All of the characters visiting Bali, like those staying in Thailand in the original, seem to have access to impossibly chic modern bungalows; there are movies about lifeguards which don't feature as much overhead swimming-pool video. The characters must believably inhabit these lush, far-flung locations to emphasize the uncomfortable paradox of how frequently everyone — even the woman wreaking vengeance on the influencers’ self-centered phoniness — nevertheless spends plenty of time in the glow of their devices.

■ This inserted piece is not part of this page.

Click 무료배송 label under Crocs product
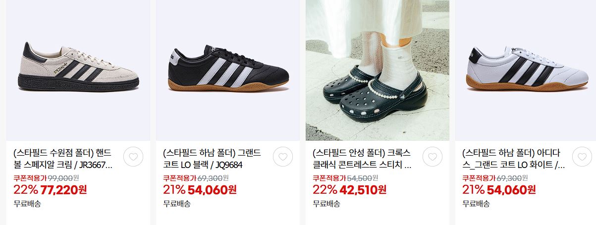This screenshot has width=596, height=225. [x=326, y=203]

Nuanced Portrayals and Tech-Savvy Tension
At the same time, the director has not crafted a screed against the emptiness of the influencer industry. While it is satisfying to see CW manipulate different internet celebrities, and a sense reminiscent of Hitchcock of alignment lets us to wish she doesn’t get caught, the filmmaker is somewhat understanding of the key influencer figures. Previously, he keyed into the loneliness Madison experienced during ostensibly dream getaways. Here, the director appears confident that just observing Jacob at work will make it clear that he is selling false masculinity to other doofuses; he avoids caricaturing the character. He even gives Jacob a measure of dignity through depicting his genuine loyalty to his girlfriend; he is two-faced, but Ariana is a collaborator in his double standards, not a victim by it.
The other side of this balanced approach is that it may occasionally seem that he is acknowledging bits of modern online life without investigating them. This is particularly evident regarding how he brings AI into the plot, an intriguing development which misses the psychosexual kick it should have. The retitled sequel of Influencers might give fans of the first movie expectations of a larger-scale ante-upping, and the film ultimately delivers exactly that, with a suitably chaotic climax. But before that, it resembles more a sleek Hitchcock thriller than a frenzied, technology-obsessed Brian De Palma thriller. Influencers’ extensive use of real-world locations may also be what keeps it from seeming like pure nightmare fuel. Our society might be saturated with always-online creators, online fraud, and exploitative travel, but reality itself is still here, for now.